» Work order:
Answer these about the post below:
1. What is the writer's girlfriend's heritage?
2. What do the parents assume about girls who carry Louis Vuitton bags or Valentino purses?
3. What is the girlfriend studying, and at what kind of school?

I am tired of how many asians compare you to your cousins or siblings. Whenever my parents say that to me, as douche as this sounds, i just tell them when theyre over 100k in debt and 4 years of their life gone, they basically go to college to make half of what i make.

 

To make matters worse, the girls they have met or know of, they don't really approve of because they look "too cute/attractive" and are good dressers. They assume that when a girl is not in a turtle neck and shoes that cover all aspects of your foot regardless of the season that they are a slut/prostitute/ho. The fact that the girls im with have louis vuitton bags or valentino purses makes them money hungry/gold diggers when in fact they all have money or come from money as well. When i don't have a girlfriend they crucify me for my lifestyle, constant clubbing/bars and that there is no set girl in my life. When im with a girl they find every little thing wrong about her. I have always brushed all that off.

 

Now, my current gf, the first girl im really serious about i am legit scared to introduce to my parents. Because she is half chinese and half white. I already know the issues my parents are going to have with her. They always wanted me to be with a chinese girl but even though they have seen me with other girls culturally but still asian, they are fine with it because they know it is not long term or not too serious. "shes too pretty, she'll cheat on you", "shes too pretty, she uses her looks and prob dumb", "she drives a nice car, her family has money, shes too money oriented" blah blah balh! The fact that shes a model, my parents are going to twist and assume is porn.

 

Truth of the matter is shes educated at one of the top UC in cali for nursing, her family owns a business and is very well off. She is by no means a gold digger or stuck up and one of the nicest most genuine, down to earth and attractive person i know. We click on every level, super compatible, and very giving.

 

SORRY to thread jack? one thing lead to another and i just needed to vent. Maybe ill find a forum to dump this in to and get feed back from. A bit confused as well..

» Provided records:
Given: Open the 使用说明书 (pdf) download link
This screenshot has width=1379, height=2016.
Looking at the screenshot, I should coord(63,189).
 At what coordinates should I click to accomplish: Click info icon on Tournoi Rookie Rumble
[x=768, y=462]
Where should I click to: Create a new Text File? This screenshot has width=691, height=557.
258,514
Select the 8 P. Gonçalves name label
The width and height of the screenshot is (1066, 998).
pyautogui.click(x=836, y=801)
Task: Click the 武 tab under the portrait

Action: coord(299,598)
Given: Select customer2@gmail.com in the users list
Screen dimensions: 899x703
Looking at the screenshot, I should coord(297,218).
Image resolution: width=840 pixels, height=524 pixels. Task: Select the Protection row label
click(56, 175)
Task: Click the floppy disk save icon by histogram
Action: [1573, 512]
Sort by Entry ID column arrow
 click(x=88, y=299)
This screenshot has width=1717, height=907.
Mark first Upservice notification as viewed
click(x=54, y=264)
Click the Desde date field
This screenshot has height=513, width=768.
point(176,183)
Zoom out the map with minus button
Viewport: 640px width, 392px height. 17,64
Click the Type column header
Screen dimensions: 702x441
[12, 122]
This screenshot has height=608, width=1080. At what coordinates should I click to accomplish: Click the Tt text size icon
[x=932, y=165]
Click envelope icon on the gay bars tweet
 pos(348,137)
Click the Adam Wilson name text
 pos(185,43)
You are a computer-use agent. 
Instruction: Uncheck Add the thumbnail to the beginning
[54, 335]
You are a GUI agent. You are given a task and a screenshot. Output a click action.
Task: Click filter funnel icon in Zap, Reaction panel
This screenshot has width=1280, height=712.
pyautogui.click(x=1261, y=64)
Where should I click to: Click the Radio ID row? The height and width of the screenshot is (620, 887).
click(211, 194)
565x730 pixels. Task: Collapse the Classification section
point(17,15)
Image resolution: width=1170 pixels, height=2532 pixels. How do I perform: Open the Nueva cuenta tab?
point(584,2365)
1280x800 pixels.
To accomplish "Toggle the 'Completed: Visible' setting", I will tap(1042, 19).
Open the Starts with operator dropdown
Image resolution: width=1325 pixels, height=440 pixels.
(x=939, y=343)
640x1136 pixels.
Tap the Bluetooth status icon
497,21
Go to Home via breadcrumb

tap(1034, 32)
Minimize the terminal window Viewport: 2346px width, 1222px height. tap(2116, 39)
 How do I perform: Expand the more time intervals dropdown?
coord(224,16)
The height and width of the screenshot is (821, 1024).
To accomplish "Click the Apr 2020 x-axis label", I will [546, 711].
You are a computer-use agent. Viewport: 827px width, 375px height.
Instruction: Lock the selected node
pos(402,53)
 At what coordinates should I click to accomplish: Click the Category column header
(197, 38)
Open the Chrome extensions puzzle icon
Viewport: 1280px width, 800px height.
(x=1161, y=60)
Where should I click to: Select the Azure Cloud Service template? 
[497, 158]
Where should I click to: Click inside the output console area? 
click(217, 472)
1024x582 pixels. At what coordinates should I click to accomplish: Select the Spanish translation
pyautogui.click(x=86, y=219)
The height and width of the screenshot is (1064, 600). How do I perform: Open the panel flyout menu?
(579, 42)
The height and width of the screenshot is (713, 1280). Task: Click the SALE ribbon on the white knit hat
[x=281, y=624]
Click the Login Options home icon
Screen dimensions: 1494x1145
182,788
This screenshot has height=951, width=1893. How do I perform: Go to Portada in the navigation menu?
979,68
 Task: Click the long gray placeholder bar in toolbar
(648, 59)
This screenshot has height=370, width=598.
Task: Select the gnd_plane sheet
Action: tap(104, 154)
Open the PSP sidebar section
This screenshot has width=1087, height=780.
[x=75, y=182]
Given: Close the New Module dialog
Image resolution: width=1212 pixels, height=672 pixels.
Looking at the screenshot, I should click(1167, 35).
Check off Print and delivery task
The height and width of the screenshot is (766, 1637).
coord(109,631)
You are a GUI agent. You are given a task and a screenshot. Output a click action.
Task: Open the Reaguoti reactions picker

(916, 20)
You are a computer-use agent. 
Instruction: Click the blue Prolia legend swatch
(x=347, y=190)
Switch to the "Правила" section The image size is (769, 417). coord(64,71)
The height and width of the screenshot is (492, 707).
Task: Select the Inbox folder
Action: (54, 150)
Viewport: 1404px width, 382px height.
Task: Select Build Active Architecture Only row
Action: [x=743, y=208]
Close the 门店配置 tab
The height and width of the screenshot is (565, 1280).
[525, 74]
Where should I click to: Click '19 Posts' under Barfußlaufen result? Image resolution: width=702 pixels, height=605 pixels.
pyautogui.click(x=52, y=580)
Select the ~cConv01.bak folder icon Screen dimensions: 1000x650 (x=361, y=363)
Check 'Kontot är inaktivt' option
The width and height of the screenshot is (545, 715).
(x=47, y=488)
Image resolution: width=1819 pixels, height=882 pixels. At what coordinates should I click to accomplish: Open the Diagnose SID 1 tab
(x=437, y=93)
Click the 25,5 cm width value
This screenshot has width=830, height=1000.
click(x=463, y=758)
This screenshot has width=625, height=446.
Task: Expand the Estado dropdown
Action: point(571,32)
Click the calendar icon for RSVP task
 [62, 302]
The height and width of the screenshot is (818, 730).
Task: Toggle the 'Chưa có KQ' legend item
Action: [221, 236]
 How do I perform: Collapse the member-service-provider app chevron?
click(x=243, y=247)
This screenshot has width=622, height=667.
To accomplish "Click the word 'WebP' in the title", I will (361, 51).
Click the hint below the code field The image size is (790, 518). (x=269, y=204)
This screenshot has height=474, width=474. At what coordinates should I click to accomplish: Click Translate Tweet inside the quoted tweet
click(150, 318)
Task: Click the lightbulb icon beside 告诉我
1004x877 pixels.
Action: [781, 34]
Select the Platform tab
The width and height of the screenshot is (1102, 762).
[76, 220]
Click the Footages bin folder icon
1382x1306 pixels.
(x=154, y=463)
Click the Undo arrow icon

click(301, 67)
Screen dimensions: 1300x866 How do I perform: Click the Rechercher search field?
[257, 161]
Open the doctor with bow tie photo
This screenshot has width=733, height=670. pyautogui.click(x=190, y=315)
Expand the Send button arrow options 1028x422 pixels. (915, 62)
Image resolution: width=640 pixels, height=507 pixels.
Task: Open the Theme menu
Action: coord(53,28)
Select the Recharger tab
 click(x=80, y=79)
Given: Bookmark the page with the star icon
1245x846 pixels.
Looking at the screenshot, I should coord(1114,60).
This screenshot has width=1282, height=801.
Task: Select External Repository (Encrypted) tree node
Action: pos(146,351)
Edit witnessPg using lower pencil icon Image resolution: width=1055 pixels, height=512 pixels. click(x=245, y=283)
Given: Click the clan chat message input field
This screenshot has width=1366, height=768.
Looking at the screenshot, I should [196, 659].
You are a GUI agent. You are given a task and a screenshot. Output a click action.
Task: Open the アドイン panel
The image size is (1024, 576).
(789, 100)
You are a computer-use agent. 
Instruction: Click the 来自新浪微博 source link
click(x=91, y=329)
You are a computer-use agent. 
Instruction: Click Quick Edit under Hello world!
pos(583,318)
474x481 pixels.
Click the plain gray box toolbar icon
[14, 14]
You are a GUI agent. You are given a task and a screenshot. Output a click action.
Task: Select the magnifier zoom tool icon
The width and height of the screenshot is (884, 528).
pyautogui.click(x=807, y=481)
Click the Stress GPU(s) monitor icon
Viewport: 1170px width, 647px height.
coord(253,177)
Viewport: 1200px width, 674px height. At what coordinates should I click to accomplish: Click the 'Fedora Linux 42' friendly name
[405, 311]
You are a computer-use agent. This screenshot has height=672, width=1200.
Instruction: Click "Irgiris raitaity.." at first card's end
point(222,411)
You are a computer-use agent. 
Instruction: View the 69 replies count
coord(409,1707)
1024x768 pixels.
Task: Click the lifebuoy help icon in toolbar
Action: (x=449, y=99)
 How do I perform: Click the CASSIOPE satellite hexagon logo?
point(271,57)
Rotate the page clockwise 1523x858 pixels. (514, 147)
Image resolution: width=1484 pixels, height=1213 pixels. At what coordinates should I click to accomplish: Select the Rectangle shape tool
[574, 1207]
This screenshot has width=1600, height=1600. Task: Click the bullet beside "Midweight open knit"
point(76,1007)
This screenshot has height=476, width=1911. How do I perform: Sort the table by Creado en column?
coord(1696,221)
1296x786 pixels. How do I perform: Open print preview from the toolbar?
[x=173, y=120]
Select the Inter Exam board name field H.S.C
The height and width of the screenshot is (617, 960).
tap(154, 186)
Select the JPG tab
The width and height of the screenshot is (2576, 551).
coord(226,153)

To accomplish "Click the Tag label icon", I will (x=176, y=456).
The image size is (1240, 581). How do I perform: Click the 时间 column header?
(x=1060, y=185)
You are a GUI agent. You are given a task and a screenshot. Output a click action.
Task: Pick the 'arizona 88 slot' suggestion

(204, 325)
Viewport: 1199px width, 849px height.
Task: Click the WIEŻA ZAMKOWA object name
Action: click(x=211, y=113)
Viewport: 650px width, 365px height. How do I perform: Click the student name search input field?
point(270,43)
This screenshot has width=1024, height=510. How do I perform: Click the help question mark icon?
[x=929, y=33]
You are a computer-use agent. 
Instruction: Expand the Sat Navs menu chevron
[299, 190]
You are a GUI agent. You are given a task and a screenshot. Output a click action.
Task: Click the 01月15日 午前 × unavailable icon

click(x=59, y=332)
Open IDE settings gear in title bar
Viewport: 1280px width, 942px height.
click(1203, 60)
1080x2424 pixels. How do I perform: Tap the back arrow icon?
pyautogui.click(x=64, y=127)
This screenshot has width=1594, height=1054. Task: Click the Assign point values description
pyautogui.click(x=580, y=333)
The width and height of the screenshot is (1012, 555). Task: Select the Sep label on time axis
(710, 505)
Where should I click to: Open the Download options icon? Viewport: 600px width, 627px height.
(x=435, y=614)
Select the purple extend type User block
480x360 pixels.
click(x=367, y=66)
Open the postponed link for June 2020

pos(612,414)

» Output for this task:
1. She is half Chinese and half white.
2. They assume the girls are money hungry or gold diggers.
3. She is studying nursing at one of the top UC schools in California.